May 13, 2019 9:36 AM ET
Actress and singer Doris Day made nearly three dozen films and more than 600 recordings. At the height of her career, she topped both the billboard and the box office charts. Day died of pneumonia on Monday at the age of 97.
Day remains one of the most successful female movie stars of all time. She embodied the “girl next door” even in her 40s, which is probably why her films with Rock Hudson were so successful. A scene from 1959’s Pillow Talk shows a split screen with Day and Hudson in their separate bathtubs, only it looks like they’re in the same one — with their feet touching. Kind of risqué for 1959.
That was Day at the height of her film success, but her career began as a big band “girl singer,” and with Les Brown’s big band she had one of the biggest hits of World War II: “A Sentimental Journey.” For many GIs, Doris Day represented the kind of girl you’d want to fight for and come home to.
The end of the war brought the end of the big band era and the beginning of Day’s film career. Alfred Hitchcock used Day’s voice as a plot device in The Man Who Knew Too Much, in which a distraught Day sings a distress signal, “Que Sera, Sera,” to her kidnapped son. It became her signature tune and went to the No. 2 spot on the charts.
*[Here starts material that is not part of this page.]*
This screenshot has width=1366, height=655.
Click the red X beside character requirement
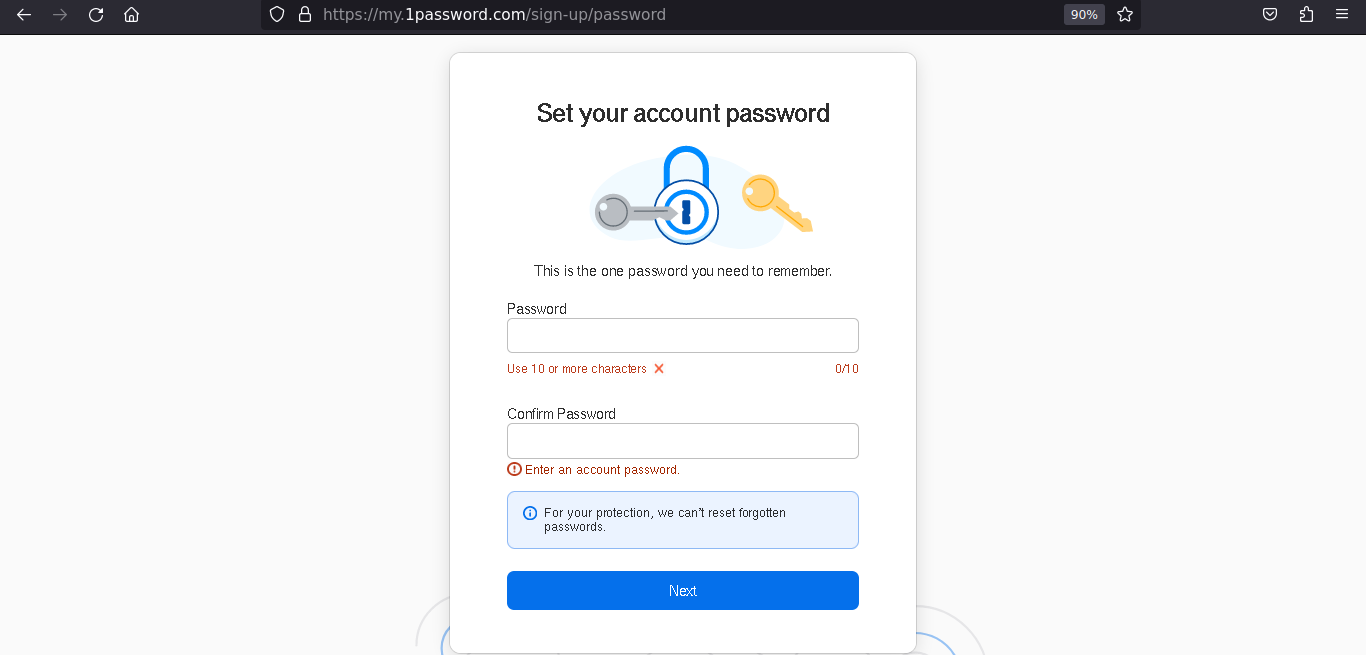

Will Friedwald wrote a book on jazz singing. He said Day’s success with pop and novelty songs overshadowed a simple fact: She was a phenomenal singer, both technically and artistically.
“She really is sort of the mother of all tuneful, sunny blondes,” he said, “but at the same time there’s definitely a dark side to her. You know, she can explore that kind of emotion very effectively in song.”